Saturday, February 10, 2007

Alcatel-Lucent increases job cuts to 12,500

Alcatel-Lucent increases job cuts to 12,500
By Victoria Shannon
Copyright by The International Herald Tribune
Published: February 9, 2007

PARIS: A cloud of uncertainty among the world's phone companies left Alcatel-Lucent with a bruising net loss Friday in its first quarterly report as the world's largest telecommunications equipment maker, and the company moved to eliminate thousands more jobs.

The company cited "challenging market conditions," hesitation from its customers and challenges from regulators, and it raised the number of jobs it was eliminating as part of its merger by 3,500 to a total of 12,500 positions.

The cascade of negative announcements seemed to give critics of the $11.6 billion merger of Alcatel with Lucent Technologies, first proposed in March and officially completed Dec. 1, some validation of their doubts.

But Patricia Russo, the chief executive of the company, cast the balance of the year in a positive light, saying that some of the factors that led to the "disappointing" loss — €618 million, or $804 million, compared with a €381 million profit a year earlier — would not recur. She cited customer uneasiness as the merger closed, and the consolidation of some of its biggest customers, AT&T, BellSouth and SBC, into one company.

Alcatel-Lucent, posting results for the first time as a combined company, said revenue, which declined 16 percent in the latest quarter to €4.4 billion, would show only minimal gains before April.

But the company forecast that for all of 2007, revenue would keep steady with the growth in the phone carrier business, a number it estimated at about 5 percent. Last year, sales came in at €18.25 billion, 1.7 percent lower than in 2005. All the figures were calculated on a pro-forma basis, as if the two companies had been combined for the entire period. Alcatel-Lucent did not predict 2007 profits or margins.

For the second time, Russo raised the estimate of how much money the merger would save in the long term, to €1.7 billion over three years. In another positive sign, the company said it would keep its dividend of 16 euro cents a share.

Investors seemed not to be overly disappointed, sending the stock down just one cent in Paris, to €10.14. The company had warned Jan. 23 that the quarter's profit would be wiped out, and shares fell 8.5 percent that day.
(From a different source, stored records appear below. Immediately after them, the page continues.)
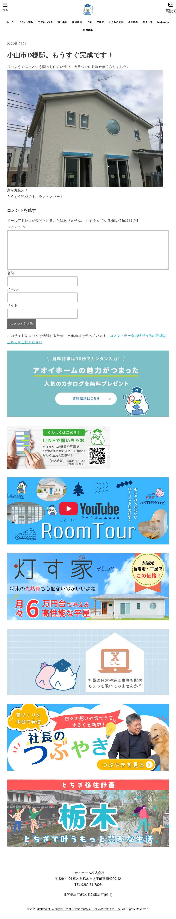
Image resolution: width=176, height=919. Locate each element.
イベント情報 (26, 22)
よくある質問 (116, 22)
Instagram (163, 22)
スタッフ (148, 22)
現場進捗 (77, 22)
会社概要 (133, 22)
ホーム (10, 22)
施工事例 (62, 22)
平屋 (89, 22)
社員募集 (88, 30)
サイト (12, 305)
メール (12, 289)
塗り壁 (100, 22)
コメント (16, 227)
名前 (10, 273)
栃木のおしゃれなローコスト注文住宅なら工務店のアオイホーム (79, 909)
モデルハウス (45, 22)
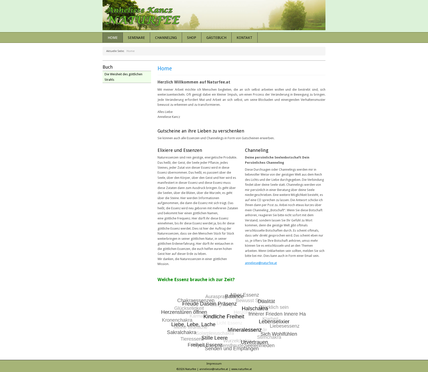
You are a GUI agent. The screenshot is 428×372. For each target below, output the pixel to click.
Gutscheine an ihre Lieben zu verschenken (201, 130)
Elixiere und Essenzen (180, 150)
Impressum (214, 363)
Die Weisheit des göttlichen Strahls (123, 76)
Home (113, 38)
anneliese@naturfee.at (261, 263)
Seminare (136, 38)
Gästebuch (216, 38)
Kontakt (244, 38)
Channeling (166, 38)
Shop (191, 38)
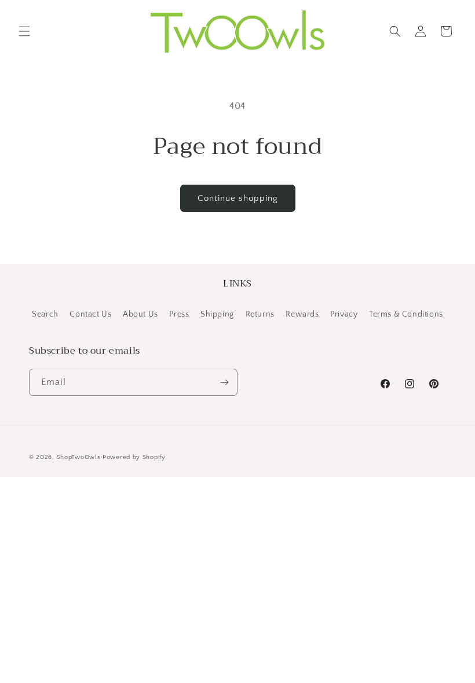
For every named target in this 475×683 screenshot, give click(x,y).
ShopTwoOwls (80, 457)
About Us (140, 314)
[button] (24, 31)
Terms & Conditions (406, 314)
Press (179, 314)
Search (45, 314)
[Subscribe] (224, 382)
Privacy (343, 314)
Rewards (302, 314)
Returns (260, 314)
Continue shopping (238, 198)
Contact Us (90, 314)
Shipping (217, 314)
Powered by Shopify (134, 457)
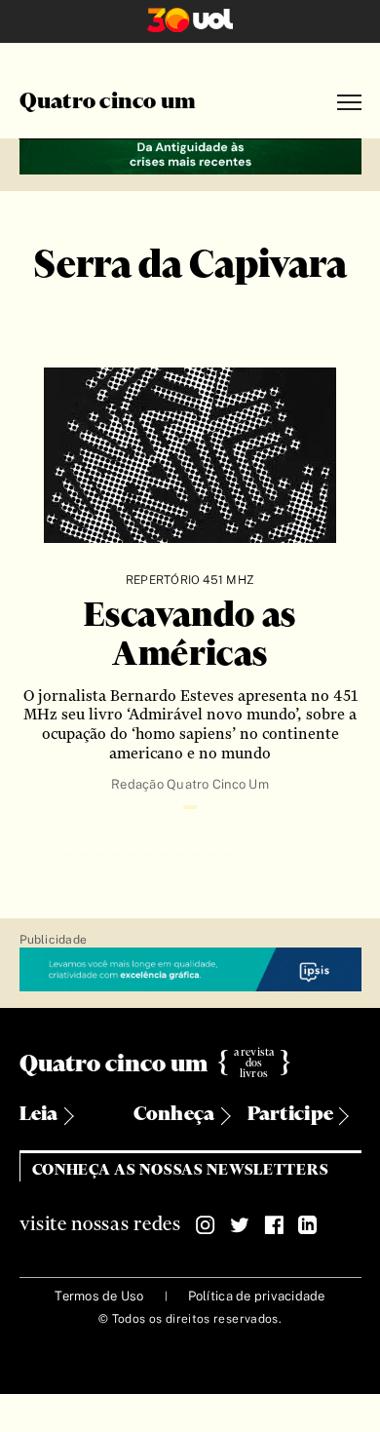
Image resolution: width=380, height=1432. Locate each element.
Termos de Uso (99, 1296)
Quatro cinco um (108, 102)
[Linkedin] (308, 1225)
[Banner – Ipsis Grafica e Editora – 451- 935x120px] (190, 970)
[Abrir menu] (349, 103)
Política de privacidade (256, 1296)
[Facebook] (274, 1225)
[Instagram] (205, 1225)
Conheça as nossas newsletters (180, 1170)
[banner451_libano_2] (190, 153)
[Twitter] (239, 1225)
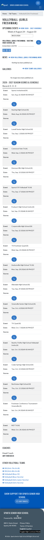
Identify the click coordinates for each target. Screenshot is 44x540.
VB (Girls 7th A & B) (12, 468)
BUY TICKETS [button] (23, 501)
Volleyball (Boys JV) (12, 474)
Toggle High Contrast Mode (30, 532)
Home (4, 14)
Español (28, 529)
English (22, 529)
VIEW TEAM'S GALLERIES (33, 68)
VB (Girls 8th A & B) (12, 471)
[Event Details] (38, 42)
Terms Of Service (26, 526)
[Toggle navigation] (40, 7)
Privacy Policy (25, 523)
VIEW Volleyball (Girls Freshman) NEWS (26, 57)
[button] (38, 3)
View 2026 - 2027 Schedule (31, 28)
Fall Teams (13, 14)
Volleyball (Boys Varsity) (13, 477)
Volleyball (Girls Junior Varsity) (16, 480)
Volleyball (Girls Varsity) (13, 483)
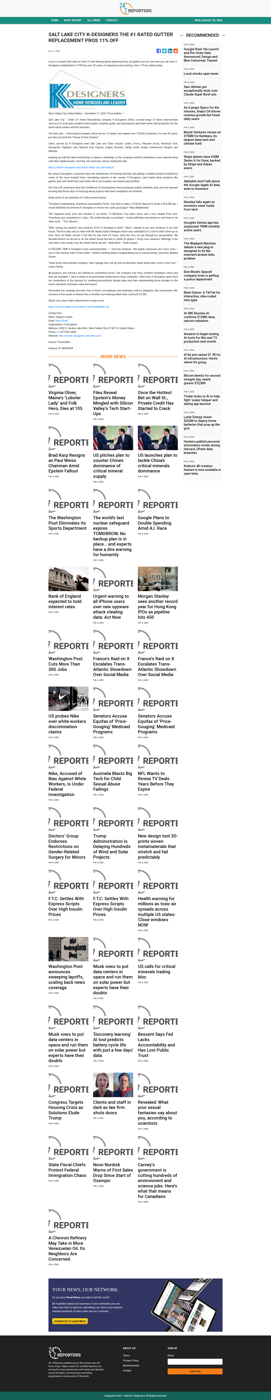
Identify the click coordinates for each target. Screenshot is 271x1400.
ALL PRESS (93, 20)
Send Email (62, 320)
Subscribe (195, 1371)
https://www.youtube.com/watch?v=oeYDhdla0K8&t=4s (78, 306)
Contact (127, 1370)
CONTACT (112, 20)
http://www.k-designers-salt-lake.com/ (80, 335)
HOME (54, 20)
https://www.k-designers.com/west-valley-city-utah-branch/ (81, 167)
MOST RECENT (73, 20)
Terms (126, 1355)
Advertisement (131, 1365)
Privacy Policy (131, 1360)
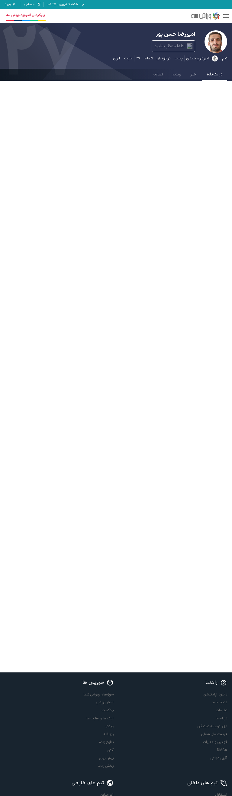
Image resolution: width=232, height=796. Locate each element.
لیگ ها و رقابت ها (100, 718)
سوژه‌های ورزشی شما (98, 694)
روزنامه (109, 734)
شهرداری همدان (197, 58)
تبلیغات (221, 710)
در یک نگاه (214, 74)
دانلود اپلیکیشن (215, 694)
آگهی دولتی (219, 758)
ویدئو (109, 726)
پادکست (108, 710)
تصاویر (158, 74)
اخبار (193, 74)
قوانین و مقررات (215, 742)
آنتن (111, 750)
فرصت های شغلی (214, 734)
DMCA (222, 750)
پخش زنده (106, 766)
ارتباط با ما (219, 702)
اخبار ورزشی (105, 702)
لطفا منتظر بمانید (169, 46)
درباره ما (221, 718)
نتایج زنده (106, 742)
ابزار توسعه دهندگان (212, 726)
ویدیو (176, 74)
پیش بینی (106, 758)
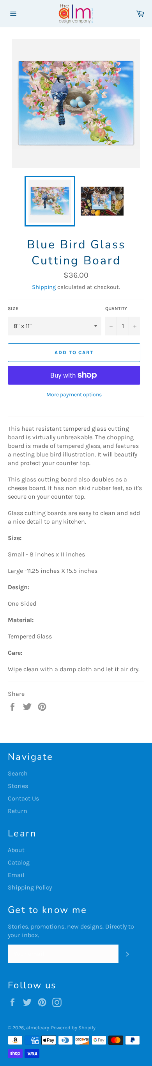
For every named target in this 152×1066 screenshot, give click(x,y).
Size (13, 308)
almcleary (37, 1027)
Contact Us (23, 798)
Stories (18, 786)
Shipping (44, 287)
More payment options (74, 394)
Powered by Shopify (73, 1027)
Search (18, 773)
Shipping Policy (30, 887)
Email (16, 875)
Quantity (116, 308)
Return (17, 811)
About (16, 850)
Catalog (19, 862)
The price is down 7 percent so far this year.

The fourth quarter "was really an extraordinary, exceptional quarter," Jean- Pascal Beaufret, chief financial officer, said during a conference call. It was, Russo added, "not indicative of the long- term growth benefits of the merger."
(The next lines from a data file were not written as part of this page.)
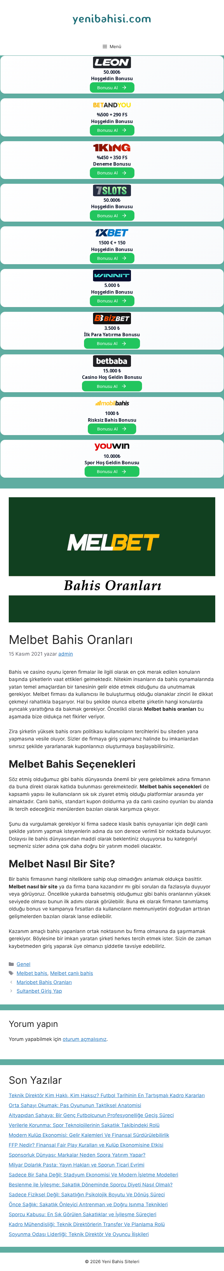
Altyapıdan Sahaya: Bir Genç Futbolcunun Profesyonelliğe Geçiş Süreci (91, 1115)
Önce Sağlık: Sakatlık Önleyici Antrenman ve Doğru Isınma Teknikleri (88, 1204)
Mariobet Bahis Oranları (44, 982)
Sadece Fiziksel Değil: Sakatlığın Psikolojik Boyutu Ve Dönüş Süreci (87, 1195)
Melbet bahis (32, 973)
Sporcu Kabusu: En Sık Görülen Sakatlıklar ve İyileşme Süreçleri (82, 1214)
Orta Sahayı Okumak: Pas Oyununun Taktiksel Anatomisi (75, 1105)
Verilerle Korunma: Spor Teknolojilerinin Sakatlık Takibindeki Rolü (84, 1125)
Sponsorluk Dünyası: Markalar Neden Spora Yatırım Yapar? (77, 1155)
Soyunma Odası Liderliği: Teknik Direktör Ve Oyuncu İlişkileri (79, 1234)
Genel (23, 964)
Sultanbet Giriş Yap (39, 991)
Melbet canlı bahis (71, 973)
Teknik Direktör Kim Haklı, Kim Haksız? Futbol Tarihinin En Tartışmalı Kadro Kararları (107, 1095)
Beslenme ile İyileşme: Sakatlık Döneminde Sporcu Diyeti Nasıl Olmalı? (91, 1185)
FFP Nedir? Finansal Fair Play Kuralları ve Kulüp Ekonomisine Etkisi (86, 1145)
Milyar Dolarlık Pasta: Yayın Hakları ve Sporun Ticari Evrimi (76, 1165)
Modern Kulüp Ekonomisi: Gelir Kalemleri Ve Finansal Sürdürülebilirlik (89, 1135)
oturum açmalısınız (84, 1039)
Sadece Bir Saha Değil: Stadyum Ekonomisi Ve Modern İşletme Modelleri (93, 1175)
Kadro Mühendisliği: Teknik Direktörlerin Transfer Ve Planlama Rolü (87, 1224)
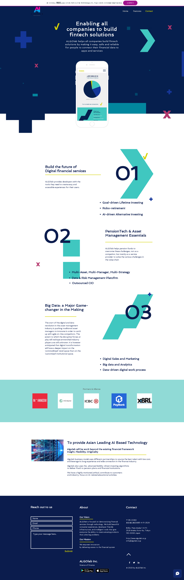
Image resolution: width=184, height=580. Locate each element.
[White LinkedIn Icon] (138, 562)
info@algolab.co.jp (133, 541)
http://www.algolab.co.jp (136, 538)
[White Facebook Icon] (129, 562)
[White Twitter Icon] (134, 562)
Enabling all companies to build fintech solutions (92, 29)
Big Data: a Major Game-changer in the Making (66, 307)
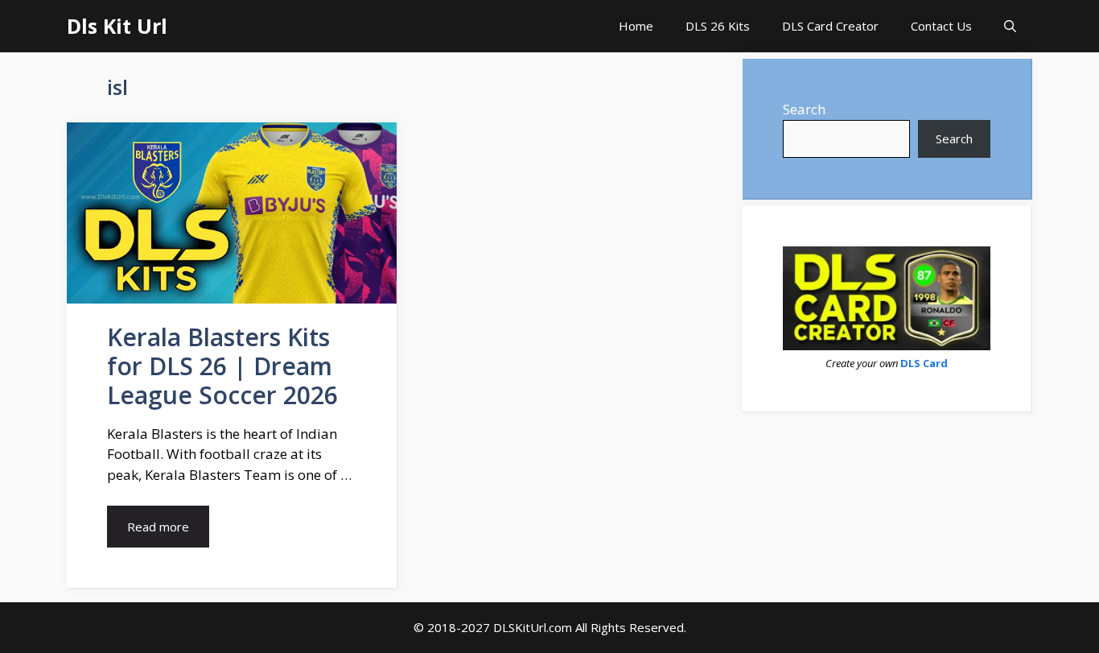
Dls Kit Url (117, 25)
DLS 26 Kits (717, 26)
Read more (158, 527)
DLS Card (924, 363)
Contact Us (941, 26)
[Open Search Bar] (1010, 26)
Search (804, 109)
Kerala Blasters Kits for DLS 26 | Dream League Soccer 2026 (222, 365)
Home (636, 26)
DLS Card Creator (830, 26)
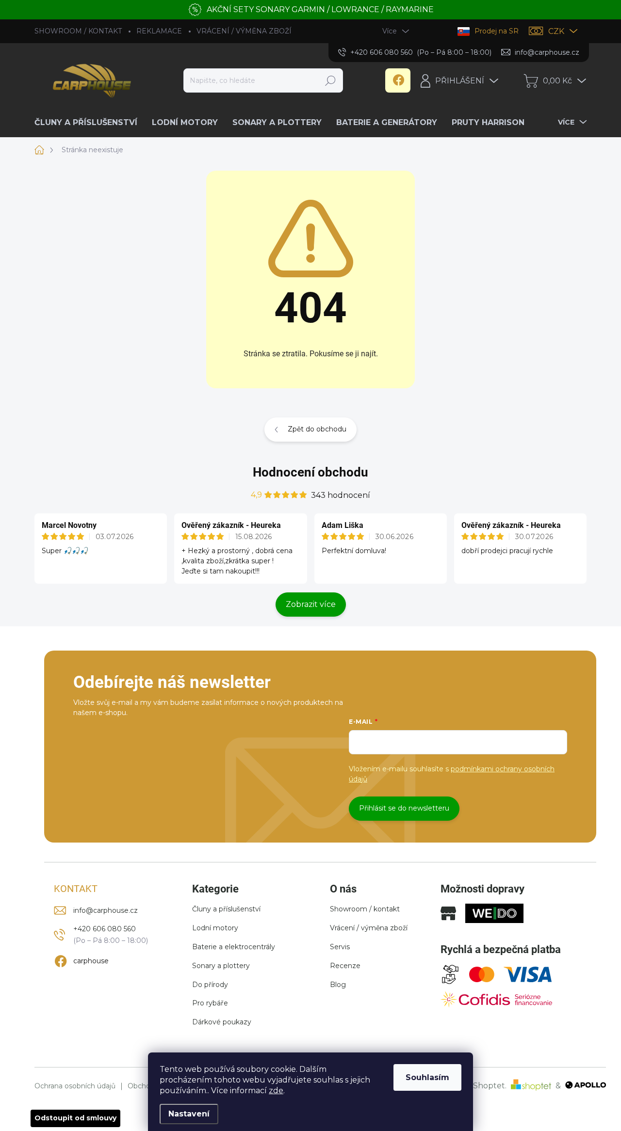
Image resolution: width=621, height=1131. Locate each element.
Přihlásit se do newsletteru (404, 808)
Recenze (345, 965)
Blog (338, 984)
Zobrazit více (311, 604)
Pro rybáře (210, 1003)
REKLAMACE (159, 31)
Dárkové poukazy (221, 1022)
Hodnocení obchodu (310, 472)
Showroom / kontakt (365, 909)
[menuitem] (89, 122)
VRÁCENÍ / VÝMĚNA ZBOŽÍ (244, 31)
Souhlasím (427, 1077)
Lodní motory (215, 928)
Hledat (330, 80)
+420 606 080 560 (104, 928)
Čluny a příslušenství (226, 909)
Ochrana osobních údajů (74, 1086)
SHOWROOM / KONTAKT (78, 31)
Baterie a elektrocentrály (233, 946)
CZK (556, 31)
Still, the company's French unions called a one-day strike for next Thursday to protest the increase in layoffs. Of Alcatel-Lucent's 80,000 total employees at the end of 2006, about 12,000 were in France. Although fewer than 10 percent are unionized, labor leaders said they expected a large number of nonunion workers to join the strike.

Two other major telecommunications hardware makers, Ericsson of Sweden and Nortel Networks of Canada, also recently warned of soft business. Ericsson, which last year bought the British company Marconi, cut its forecast for the mobile-equipment market to "mid- single-digit growth." Nortel said this week it would shed 2,900 jobs over the next two years.

Nokia of Finland and Siemens of Germany, meanwhile, are merging their network divisions into one company to better compete with their European and North American counterparts, as well as with lower-priced competitors in Asia like Huawei Technologies of China.

Alcatel-Lucent combined to strengthen their offerings to phone companies and businesses in wireless, fixed-line and Internet protocol-based networks and hardware. Alcatel is the market leader in DSL equipment, which turns regular copper phone connections into high-speed Internet links.

The increase in job cuts was a result of finding new ways to combine tasks, as well as a response to "what we see happening in the marketplace," Russo said during an interview.

In Europe in particular, Russo said, telecommunications investment was responding to a less-favorable regulatory climate. The European Commission is pressuring companies like Deutsche Telekom to give rivals access to their next-generation networks. The phone companies, which are investing billions of euros in fiber optic and other advanced transmission networks, are resisting.

European Union law requires member states to force telecommunications companies with a dominant market position to open networks on favorable terms to rivals.

"The bottleneck of regulation is short-term because people need the bandwidth — the market demand is there," Beaufret said.